ACNUR quer melhor coordenação de actividades humanitárias em Darfur

Cartum- Sudão (PANA) -- A directora da protecção internacional no Alto Comissariado das Nações Unidas para os Refugiados (ACNUR), Erika Feller, apelou às autoridades sudanesas e as agências humanitárias que operam em Darfur (Oeste do Sudão) para coordenar melhor as suas actividades e evitar novas deslocações de pessoas devido às violências.
"Embora haja sinais duma maior estabilidade em certas zonas, a situação em Darfur continua marcada de maneira imprevisível por violências e ameaças à segurança das populações", indignou-se sábado Feller num relatório sobre as conclusões do seu périplo de avaliação de três dias.
"A situação é particularmente preocupante para mulheres que se aventuram fora dos campos e das aldeias para acarretar água e colher lenhas", alertou Feller, estimando em 70 mil o número de deslocados no oeste de Darfur.
Apesar dos esforços envidados para prevenir as violências sexuais, casos de violações continuam a ser registados.
Outros problemas sérios de protecção como os que afectam crianças não beneficiam duma atenção suficiente", deplorou a directora da protecção internacional no ACNUR.
"Os que estão envolvidos nos esforços de protecção deve ter recursos para reforçar a sua presença e suas actividades.
A protecção tem também um custo.
Há um fosso ente os discursos e o apoio financeiro às actividades de protecção", indicou Erika, revelando que dos 31,3 milhões de dólares americanos prometidos para levar a cabo a sua operação, o ACNUR recebeu apenas 3,9 milhões.
A funcionária do ACNUR sublinhou que a reconciliação a todos níveis é um elemento essencial para qualquer melhoramento duradouro da situação, frisando ainda ser essencial que os recursos naturais em Darfur sejam preservados para evitar outras deslocações e outros conflitos a curto e médio prazos".

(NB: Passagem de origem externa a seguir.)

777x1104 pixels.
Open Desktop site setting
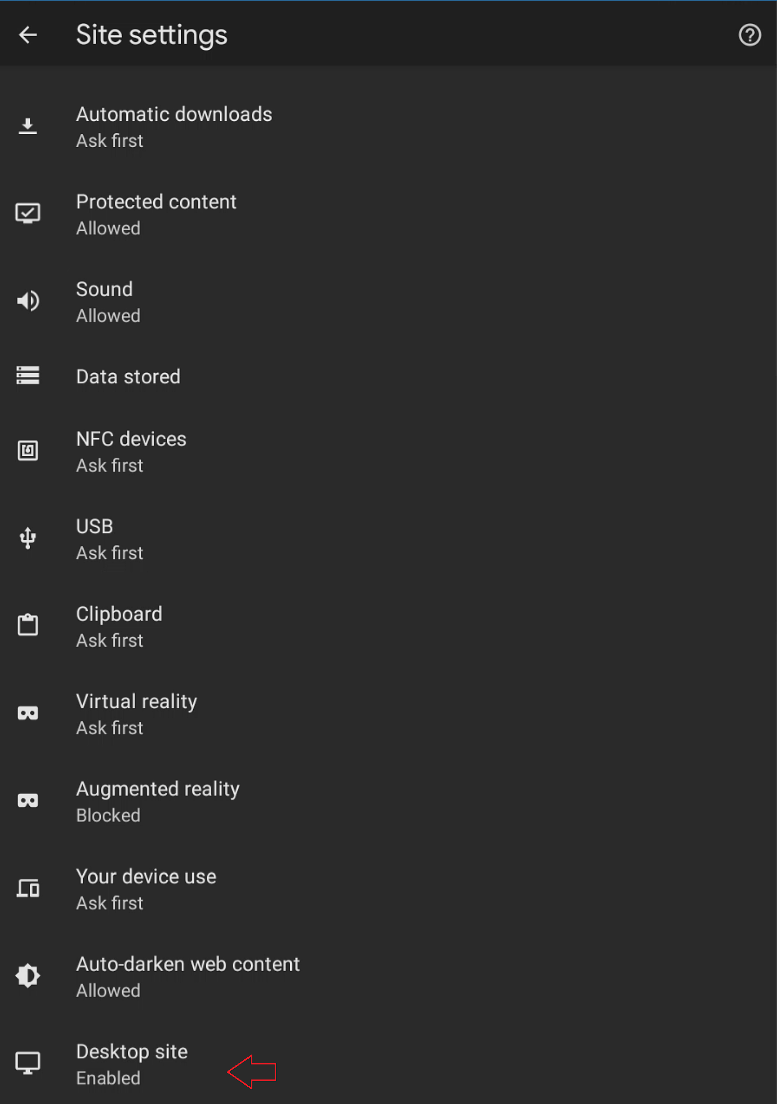click(x=132, y=1063)
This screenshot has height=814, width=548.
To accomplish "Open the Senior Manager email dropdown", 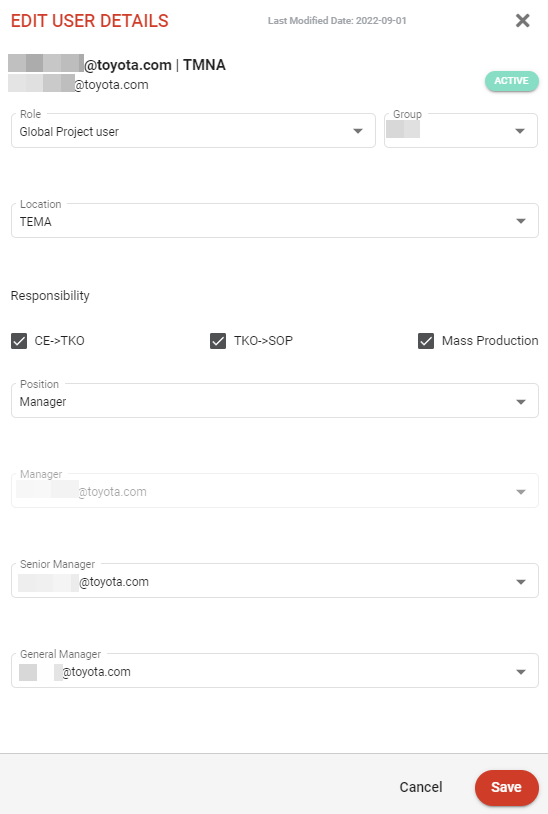I will coord(275,580).
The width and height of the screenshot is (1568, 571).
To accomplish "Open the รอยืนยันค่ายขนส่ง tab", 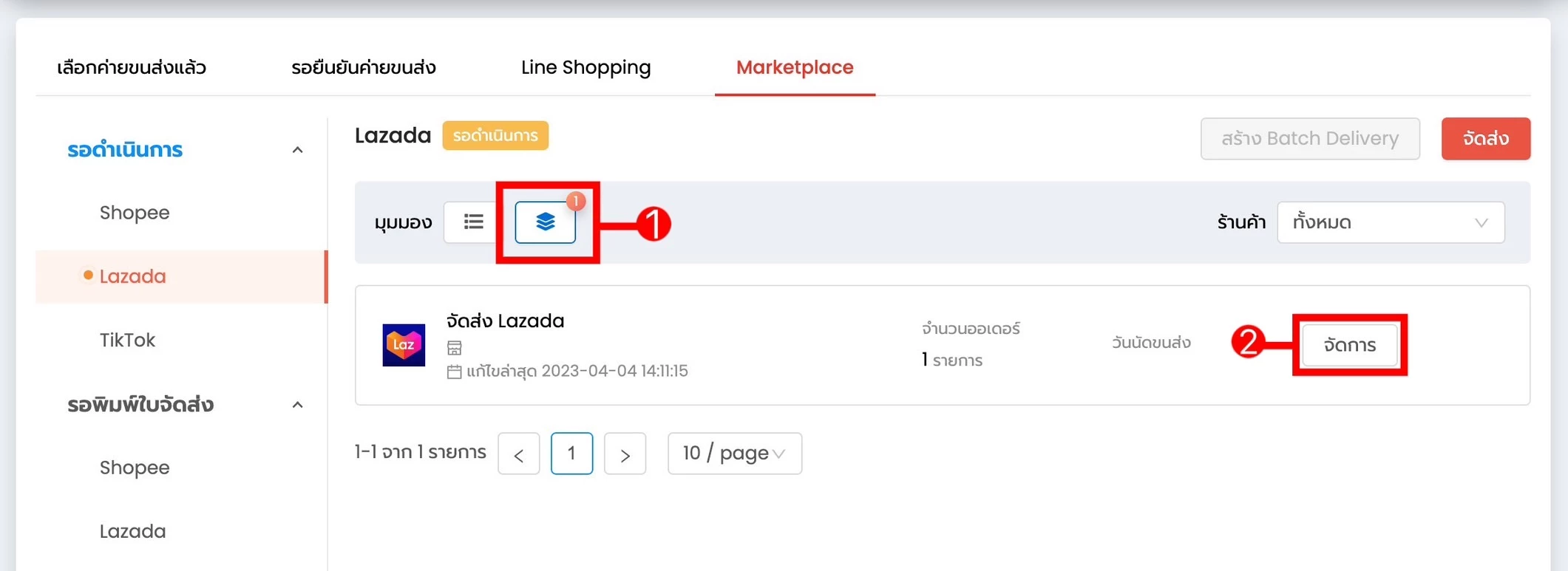I will pyautogui.click(x=364, y=67).
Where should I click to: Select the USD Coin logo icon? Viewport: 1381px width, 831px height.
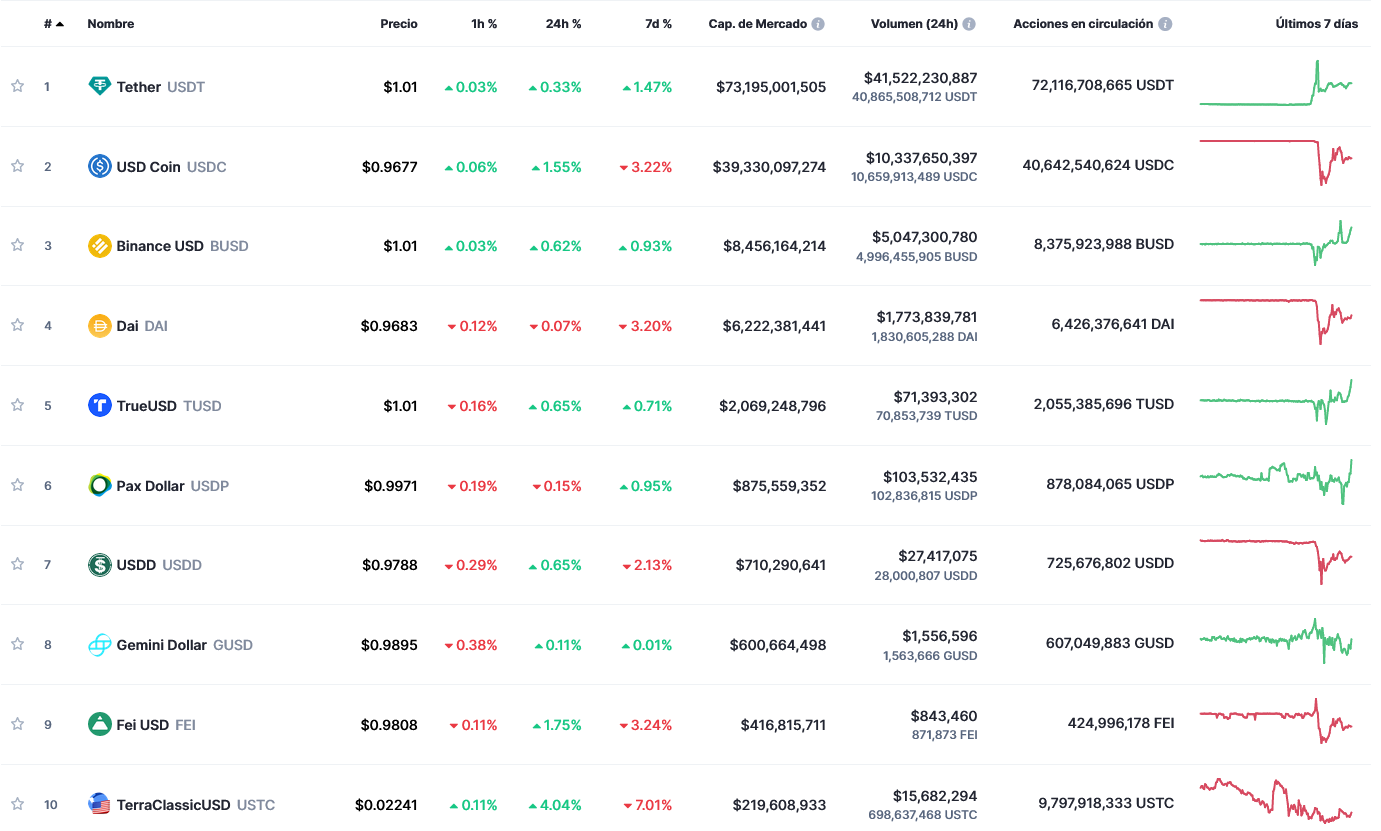pos(97,166)
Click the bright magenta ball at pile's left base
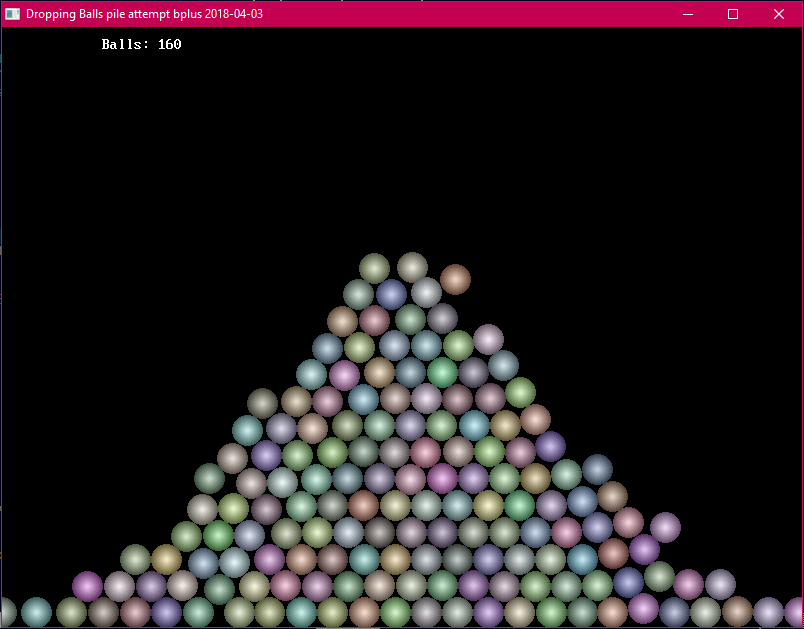Screen dimensions: 804x629 pyautogui.click(x=87, y=586)
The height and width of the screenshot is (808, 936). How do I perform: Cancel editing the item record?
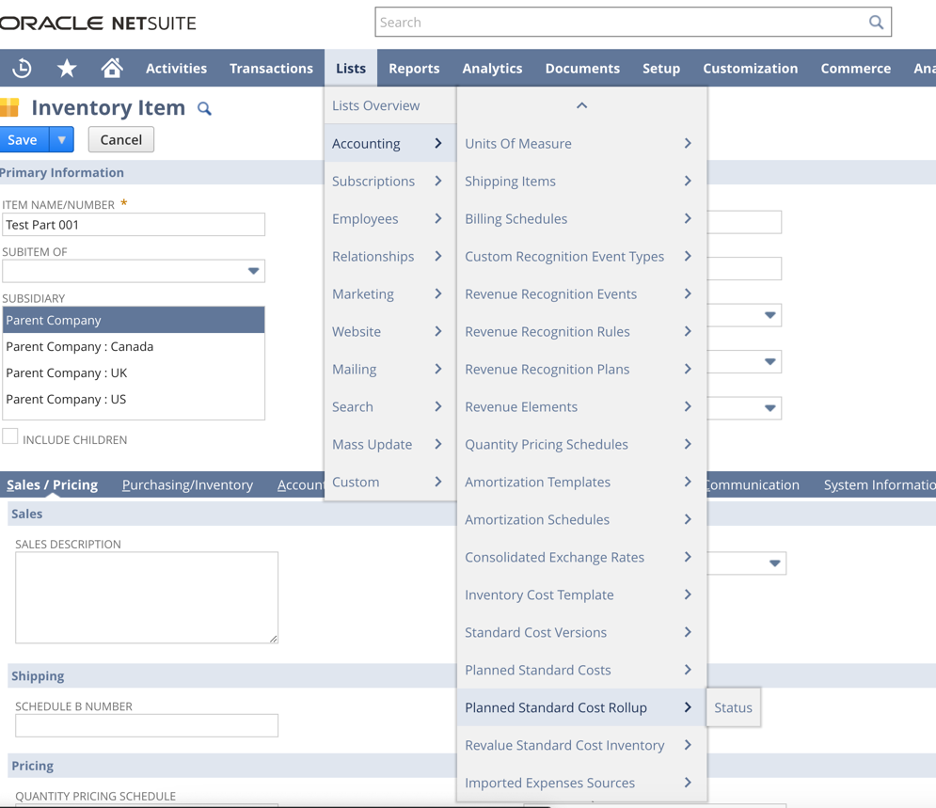(120, 139)
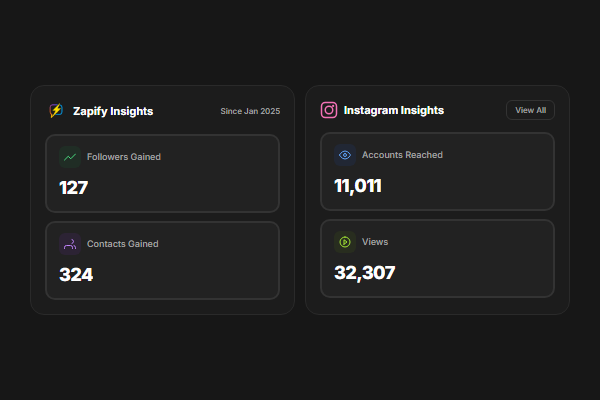Select the 32,307 views value
Image resolution: width=600 pixels, height=400 pixels.
[x=364, y=272]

Feller declarou que um esforço contínuo conjunto da comunidade internacional, em colaboraçáo com as autoridades sudanesas, para proteger a população de Darfur, deve ser baseado numa compreensão aprofundada "desta dinâmica".
Por outro lado, as negociações de paz em Abuja, capital federal nigeriana, entre o governo e os grupos rebeldes do Movimento de Libertação do Sudão e do Movimento Justiça e Igualidade estão bloqueadas desde sábado, duas semanas depois da sua abertura.
Cerca de dois milhões de pessoas abandonaram as suas casas em Darfur desde que os rebeldes se revoltaram em Fevereiro de 2003.